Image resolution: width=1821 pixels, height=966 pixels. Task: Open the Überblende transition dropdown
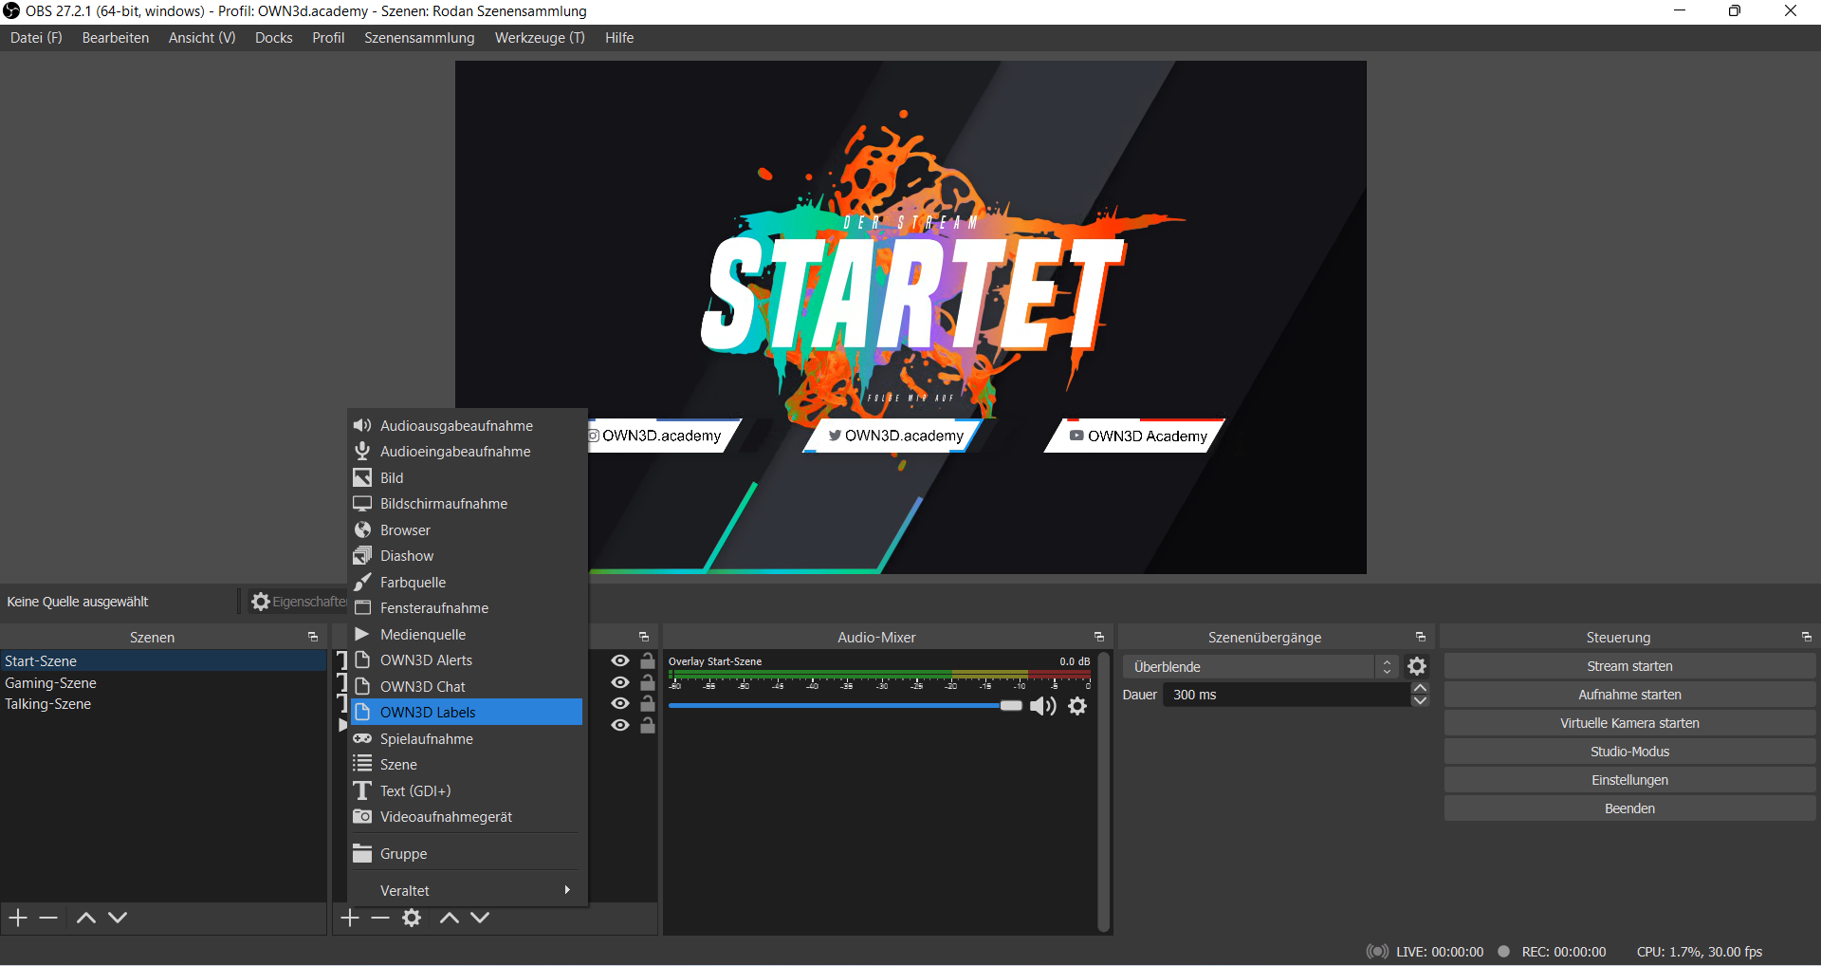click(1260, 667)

==

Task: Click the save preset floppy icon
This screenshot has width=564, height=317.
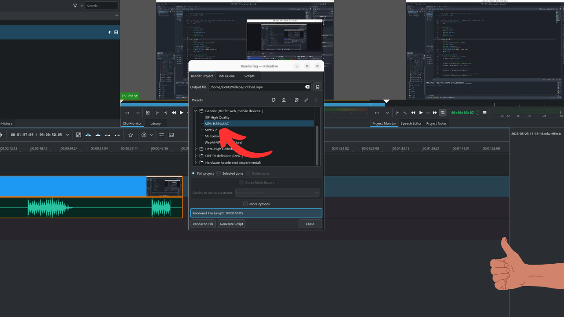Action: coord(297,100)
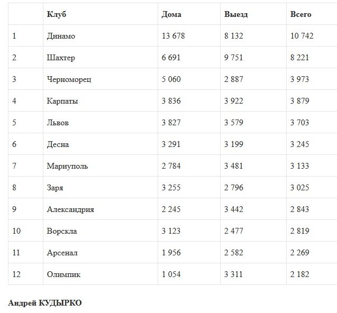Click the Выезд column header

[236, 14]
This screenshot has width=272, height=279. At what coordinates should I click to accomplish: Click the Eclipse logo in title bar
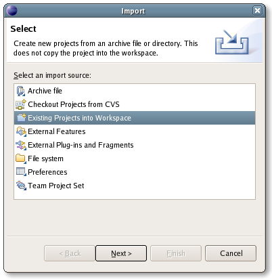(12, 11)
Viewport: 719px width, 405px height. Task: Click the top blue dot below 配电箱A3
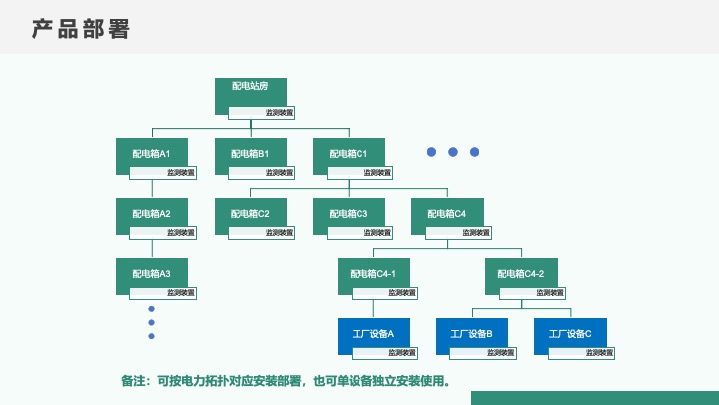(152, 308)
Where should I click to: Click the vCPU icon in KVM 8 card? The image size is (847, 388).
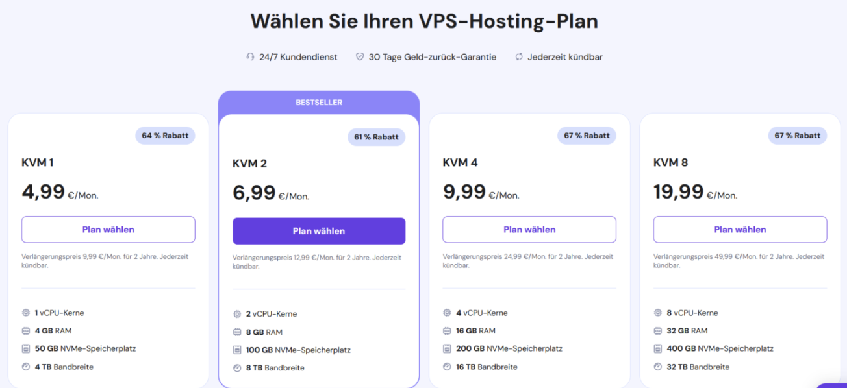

*Written exercise:* Retype the data from the line containing "Image resolution: width=1821" to the line containing "click(1260, 667)", including both of those lines, and leave the pictures out of your answer.

*Reply to the task:*
Image resolution: width=1821 pixels, height=966 pixels. Task: Open the Überblende transition dropdown
click(1260, 667)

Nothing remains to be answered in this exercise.